_Task set_:
1. Repeat the stretch of the article on the meat trade from "As the United" through "for such cuisine.".
2. In the article on the meat trade, what does McKerrow of Country Hill International say there has been increased demand for?
3. Decide whether each statement agrees with the article on the meat trade: (a) Mitchell of JM Foods says the company cannot operate without logistics providers. (b) De Visser of Ruth Chris says the restaurant raised prices on some dishes. (c) Ragnav of Cuisine Solutions says food costs are a minor concern for establishments in the region. Answer yes or no for each, quoting the deciding words of the article.

_Text excerpt_:
==*==
But logistical problems can also arise from issues that cannot be controlled, as JM Foods general manager Robert Mitchell explains.
“Already this year we have had to find a way around floods in Australia, harsh winter conditions in America and Northern Europe and halal certificate bans in Europe,” comments Mitchell.
Mitchell claims that logistics providers are one of the most important clogs in the supply chain.
“We cannot operate without them,” he admits. “Furthermore in addition to red meat, poultry and game we also have an extensive pork and ham range, which means we need special transport, storage and handling requirements as per municipality guidelines.”
The meat trend
In the face of the global economic downturn, meat suppliers have had to face up to new challenges in the Middle East market.
JM Foods’ Mitchell suggests that while the industry has taken a hit financially the demand for high-quality products remains.
“With less demand in the market, orders are naturally lower; however there remains demand for quality products,” he says.
“It is impossible to cut corners with quality and producers do their best to remain competitive.”
But Country Hill International’s McKerrow asserts: “While high-quality meat products like wagyu and grain-fed beef are still being consumed across the F&B market, we have experienced softer demand for these types of products.
“As a result, we have seen increased demand for more cost-effective alternatives, including high-quality secondary cuts and grass-fed beef.”
Cuisine Solutions’ Ragnav adds that food costs have become “one of the top concerns for establishments across the region”.
“They are realising that they need to balance their prices and labour to become profitable in this tough environment,” he says.
As the United States economy adjusts to the change, the country’s meat producers have been forced to think outside the box in their quest to provide quality, according to Food Service Trading’s Craven.
“The downturn in the USA has meant that suppliers have to provide new and innovative quality products that represent real value for money for the US domestic market,” he explains.
“We have the advantage of being able to provide these same product solutions here in the Middle East.”
The region’s chefs, meanwhile, remain positive that the lure of quality meat dishes will see continuing demand for such cuisine.
Ruth Chris’ De Visser admits: “Some of out customers are worried about price so we lowered it for some dishes and we added more choice to our menu by offering smaller cuts.
“What we’re doing is new to the market here and it’s been doing great — there are already 130 of our restaurants worldwide and people seem to like the concept.”
==*==
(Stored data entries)
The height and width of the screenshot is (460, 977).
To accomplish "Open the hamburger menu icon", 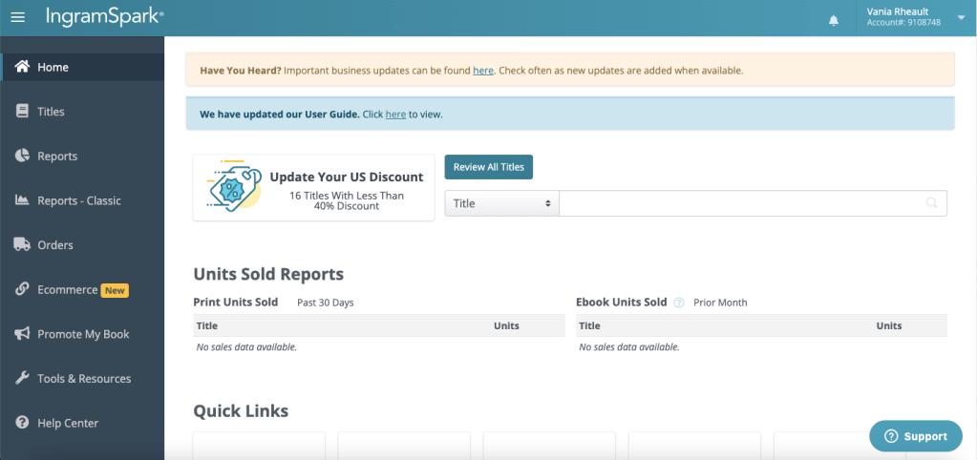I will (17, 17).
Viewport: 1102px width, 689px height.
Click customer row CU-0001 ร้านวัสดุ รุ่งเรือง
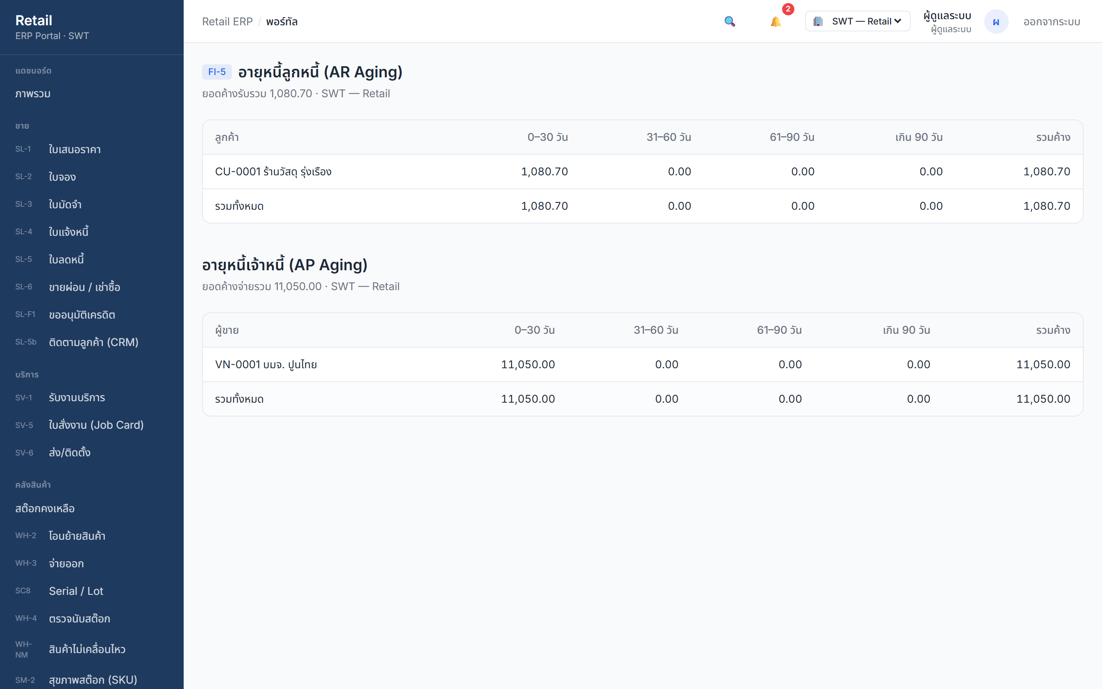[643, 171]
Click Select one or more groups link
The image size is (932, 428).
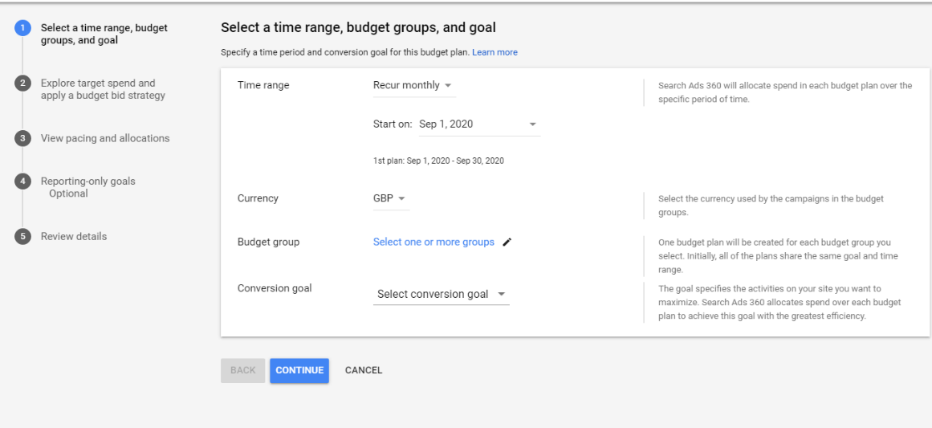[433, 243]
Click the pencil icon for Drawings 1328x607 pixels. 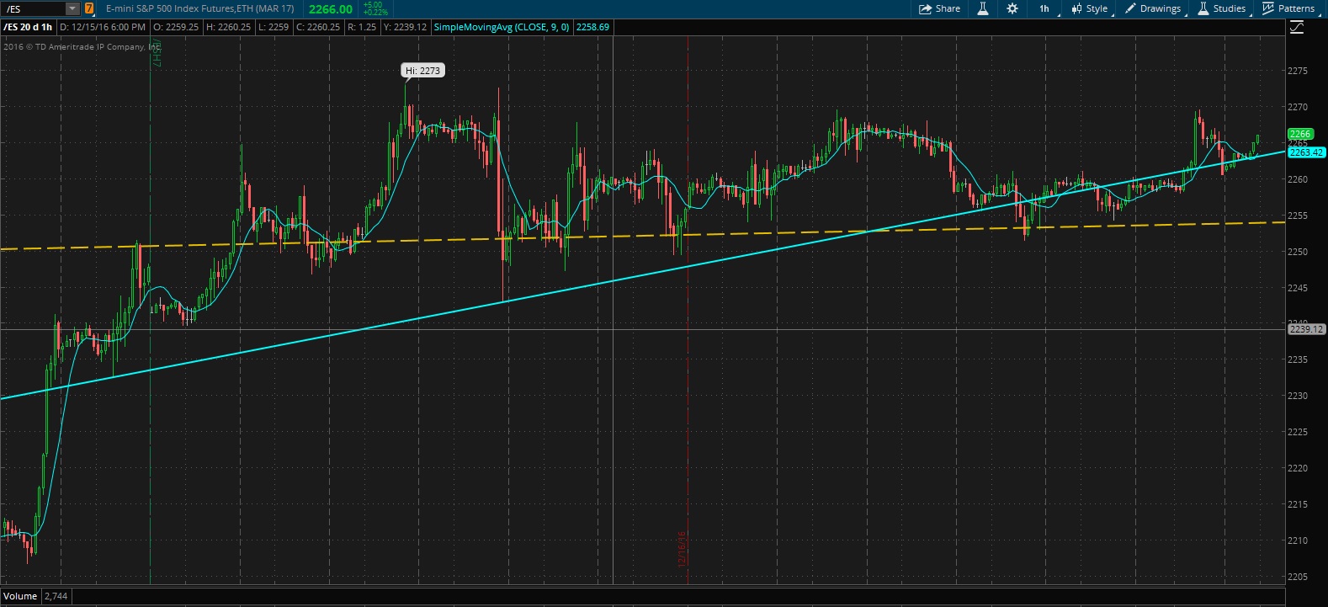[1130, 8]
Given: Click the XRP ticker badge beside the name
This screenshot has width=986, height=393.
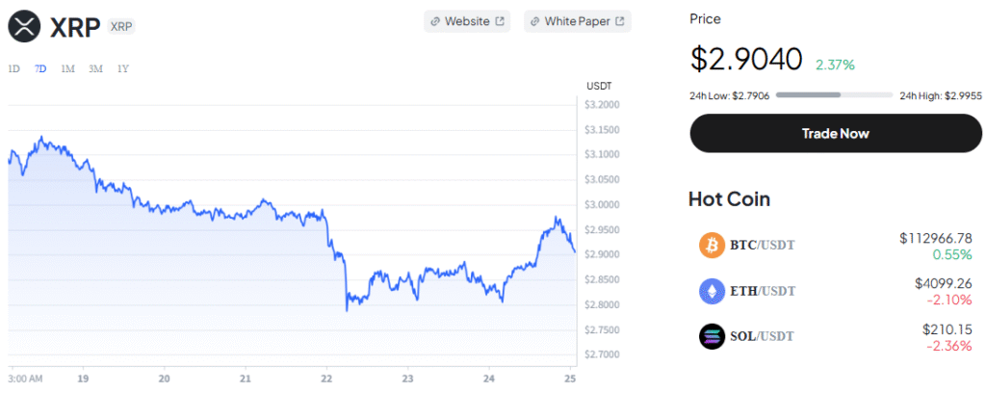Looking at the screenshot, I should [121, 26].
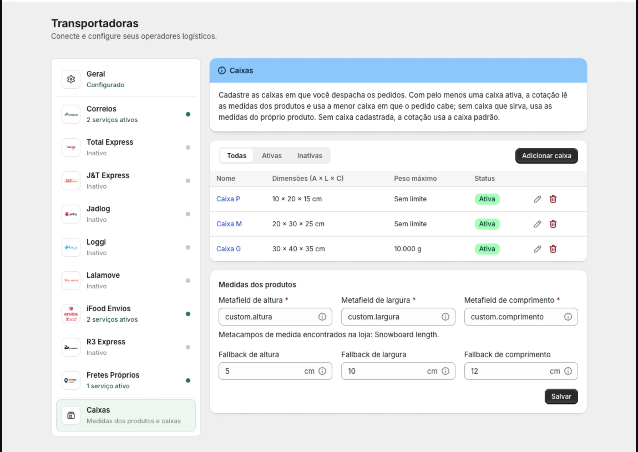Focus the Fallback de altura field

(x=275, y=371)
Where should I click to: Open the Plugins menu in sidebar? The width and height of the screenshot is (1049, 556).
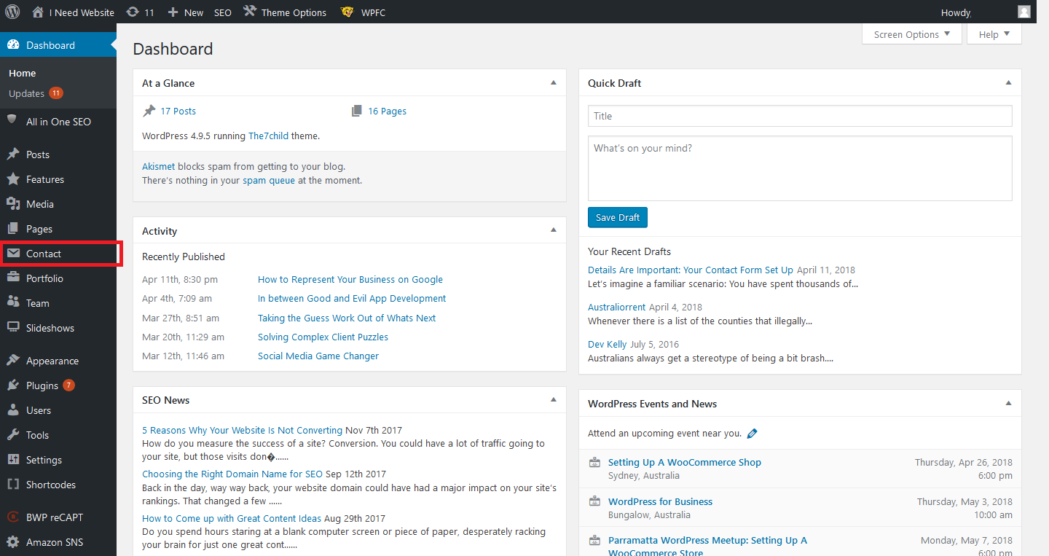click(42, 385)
==*==
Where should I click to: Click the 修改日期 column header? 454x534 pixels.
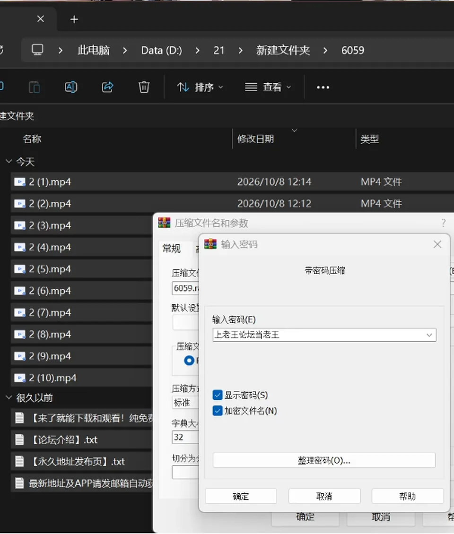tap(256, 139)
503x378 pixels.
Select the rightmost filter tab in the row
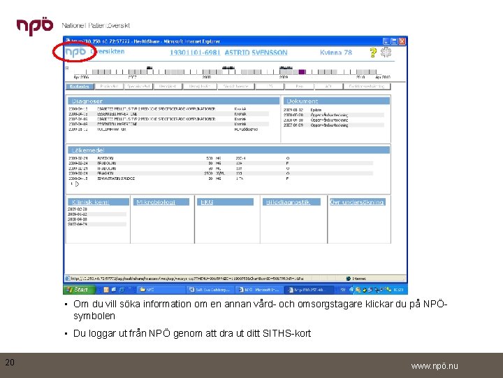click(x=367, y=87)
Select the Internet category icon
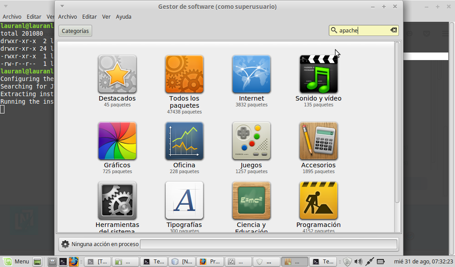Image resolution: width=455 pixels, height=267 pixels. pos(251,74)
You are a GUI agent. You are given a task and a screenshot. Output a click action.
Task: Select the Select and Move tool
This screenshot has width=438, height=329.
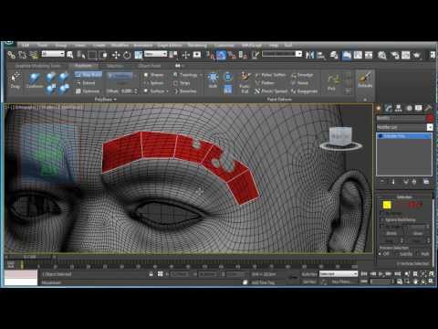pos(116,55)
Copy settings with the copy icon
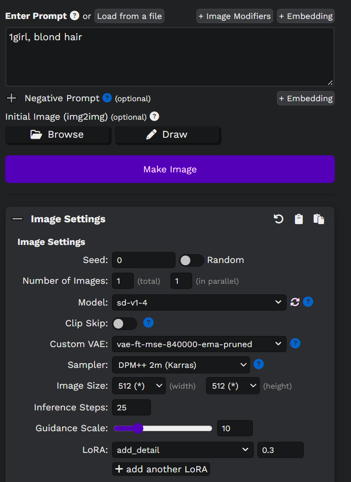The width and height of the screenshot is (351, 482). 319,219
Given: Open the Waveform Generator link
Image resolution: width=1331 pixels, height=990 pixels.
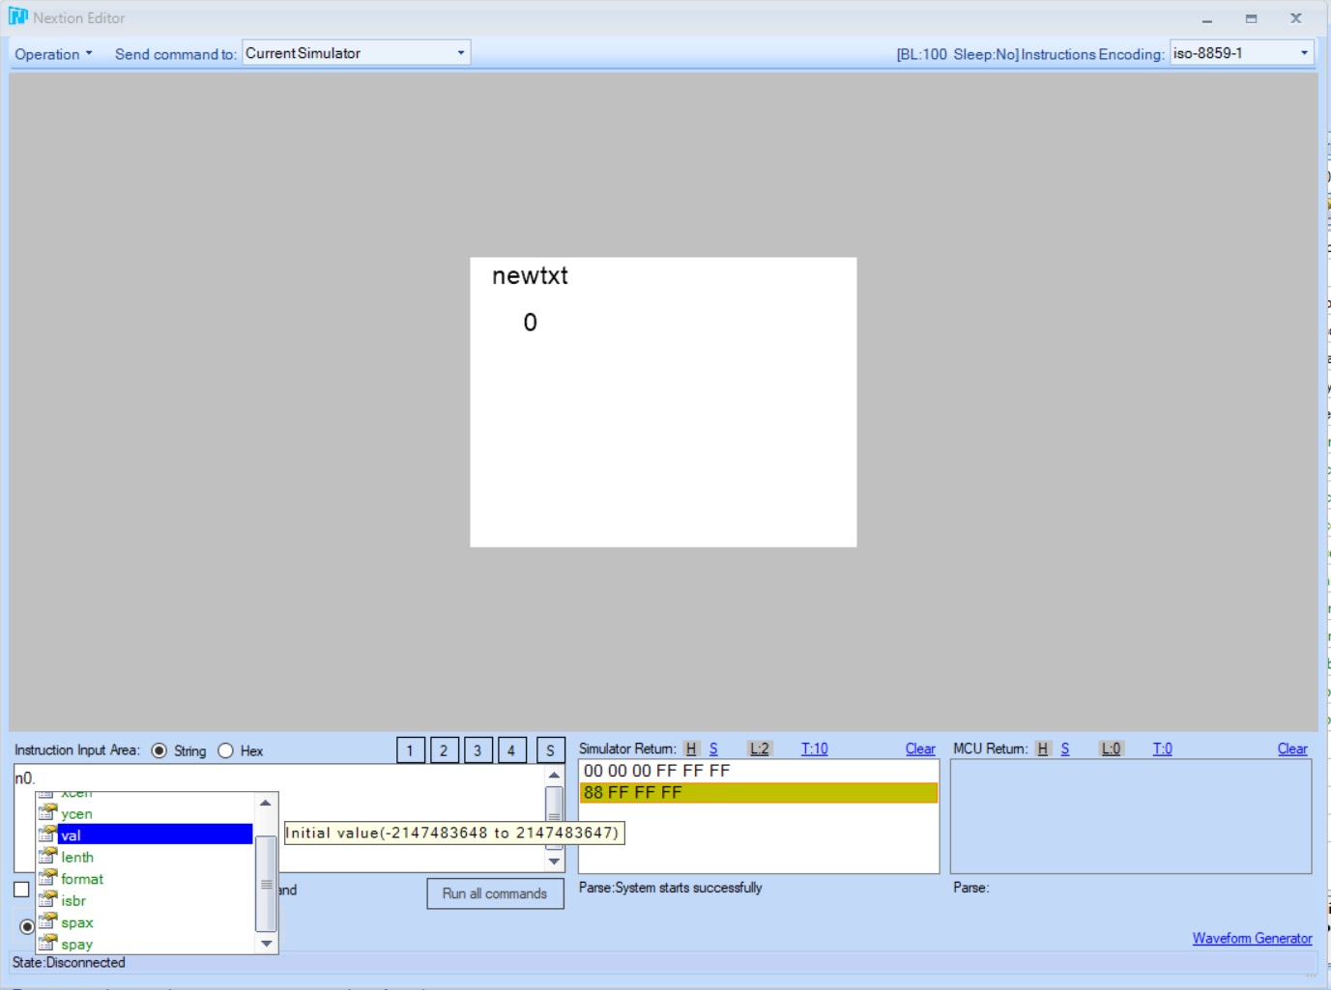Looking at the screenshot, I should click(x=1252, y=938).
==*==
_Outputs in order_:
1.
As the United States economy adjusts to the change, the country’s meat producers have been forced to think outside the box in their quest to provide quality, according to Food Service Trading’s Craven.
“The downturn in the USA has meant that suppliers have to provide new and innovative quality products that represent real value for money for the US domestic market,” he explains.
“We have the advantage of being able to provide these same product solutions here in the Middle East.”
The region’s chefs, meanwhile, remain positive that the lure of quality meat dishes will see continuing demand for such cuisine.

2. More cost-effective alternatives, including high-quality secondary cuts and grass-fed beef.

3.
(a) Yes: "We cannot operate without them"
(b) No: "we lowered it for some dishes"
(c) No: "one of the top concerns for establishments across the region"